Task details :: Return, word for word, the section of the article on AI agents and test-driven development that begins at the words "The four skills" and stops after "catches that drift.".

Source extract ::
/---
Steps 1 and 2 work beautifully with agents. Claude is excellent at writing focused tests, equally excellent at writing minimal implementations to make those tests pass. The first time I watched it tear through a Laravel service class in twenty minutes, with every method covered by a test that was written before the method existed, I genuinely felt like I'd been doing my job wrong for a decade.

Step 3 is where the trouble lives.

Here's the honest part of this whole article. AI agents are deeply reluctant to refactor their own code inside the same context. The pattern looks like this: you write a green test, the agent writes the minimum code, you tell it to refactor, and it returns the same code with a comment that says "this is already well-structured." It's not lying. From its own context, the code does look fine. The problem is that the agent has been staring at its own logic for an hour and has lost the perspective required to see the smell.

The workaround that's working for me — and that the TDD skill bakes in — is to break the refactor step out into a fresh agent session. New context window. No history of writing the original code. You hand the new session the failing-then-passing test and the green implementation, and you ask it to refactor. With the original-author bias absent, it's willing to rip the code apart. The test gives it a contract to refactor against. The refactor finishes. You commit.

This is the moment a lot of people miss when they say "AI can't really do TDD." It can — but only if you treat each phase of the red/green/refactor loop as a separately scoped agent session, not a single conversation. The skill enforces that scoping. The principle is the same one I covered in why precise prompting beats clever prompting — the agent is only as good as the context you give it, and that includes the context you don't give it.

There's a second subtle thing the TDD skill handles. It refuses to let the agent skip the red step. If you let an agent write a test against existing code, it will write a test that passes on the first run — and you'll have no idea whether the test is actually exercising the behavior you care about. The skill blocks this by enforcing the failing-first state. You don't move forward until the test fails for a reason you can articulate.

Skill 5: Improve Codebase Architecture — When the Pipeline Loops Back

The four skills above will get you a working feature. They will not, by themselves, prevent your codebase from rotting. Over five or ten features, you'll accumulate the kind of structural debt that doesn't show up in any individual PR but slowly makes every future feature harder to build. The fifth skill is what catches that drift.

Improve Codebase Architecture is different from the others. It doesn't run inside the linear pipeline — it runs periodically, between feature cycles, as a cleanup pass. Its job is to look at the current codebase and propose deliberate refactors, then turn the best ones into new issues that re-enter the pipeline at the top.

The way it works is unlike anything in the rest of the workflow. The skill spawns three or more parallel sub-agents, each prompted to propose a radically different interface design for the area of the codebase being refactored. Three sub-agents because one would just confirm the status quo and two would settle into a binary — three is the smallest number that forces genuine alternatives to surface.

I ran this last month on a content-pipeline module that had grown messy. The three sub-agents came back with:

  • Proposal A: A pure functional pipeline of composable steps, each a pure function over a typed payload.
  • Proposal B: An event-driven design with a queue and a set of independent consumers.
\---
(Data entries)
/---
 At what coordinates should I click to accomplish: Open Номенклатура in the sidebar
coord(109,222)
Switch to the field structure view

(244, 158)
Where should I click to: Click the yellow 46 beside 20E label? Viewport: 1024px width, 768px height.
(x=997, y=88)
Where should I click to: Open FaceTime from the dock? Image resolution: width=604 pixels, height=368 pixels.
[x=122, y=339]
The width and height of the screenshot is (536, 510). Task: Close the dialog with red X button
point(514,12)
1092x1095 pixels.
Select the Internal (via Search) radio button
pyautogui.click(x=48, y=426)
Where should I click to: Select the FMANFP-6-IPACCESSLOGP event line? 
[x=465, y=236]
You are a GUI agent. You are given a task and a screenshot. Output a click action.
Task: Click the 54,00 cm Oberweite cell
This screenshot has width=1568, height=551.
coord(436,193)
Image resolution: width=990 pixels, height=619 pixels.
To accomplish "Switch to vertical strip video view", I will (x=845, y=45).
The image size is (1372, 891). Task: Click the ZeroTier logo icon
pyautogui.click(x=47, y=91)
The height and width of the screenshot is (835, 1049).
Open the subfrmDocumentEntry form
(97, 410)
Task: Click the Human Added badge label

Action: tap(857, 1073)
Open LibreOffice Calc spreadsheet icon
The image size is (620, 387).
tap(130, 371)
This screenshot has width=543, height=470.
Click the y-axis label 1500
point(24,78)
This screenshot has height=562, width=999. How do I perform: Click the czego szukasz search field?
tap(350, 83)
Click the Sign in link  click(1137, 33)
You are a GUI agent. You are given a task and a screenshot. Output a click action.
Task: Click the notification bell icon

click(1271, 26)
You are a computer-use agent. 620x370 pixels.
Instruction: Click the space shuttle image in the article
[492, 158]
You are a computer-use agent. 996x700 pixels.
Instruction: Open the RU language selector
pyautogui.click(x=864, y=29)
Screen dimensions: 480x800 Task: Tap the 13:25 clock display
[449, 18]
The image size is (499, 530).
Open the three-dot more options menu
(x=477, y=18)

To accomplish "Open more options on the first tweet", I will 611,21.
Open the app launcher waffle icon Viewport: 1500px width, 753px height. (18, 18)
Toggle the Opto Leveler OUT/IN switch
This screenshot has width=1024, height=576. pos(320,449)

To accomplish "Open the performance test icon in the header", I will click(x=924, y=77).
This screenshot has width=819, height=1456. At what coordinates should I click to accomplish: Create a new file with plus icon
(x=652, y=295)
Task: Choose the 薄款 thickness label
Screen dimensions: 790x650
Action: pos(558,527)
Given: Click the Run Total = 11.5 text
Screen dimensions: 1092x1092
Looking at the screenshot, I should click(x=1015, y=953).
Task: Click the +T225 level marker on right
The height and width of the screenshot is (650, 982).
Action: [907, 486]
\---
Solution below ::
The four skills above will get you a working feature. They will not, by themselves, prevent your codebase from rotting. Over five or ten features, you'll accumulate the kind of structural debt that doesn't show up in any individual PR but slowly makes every future feature harder to build. The fifth skill is what catches that drift.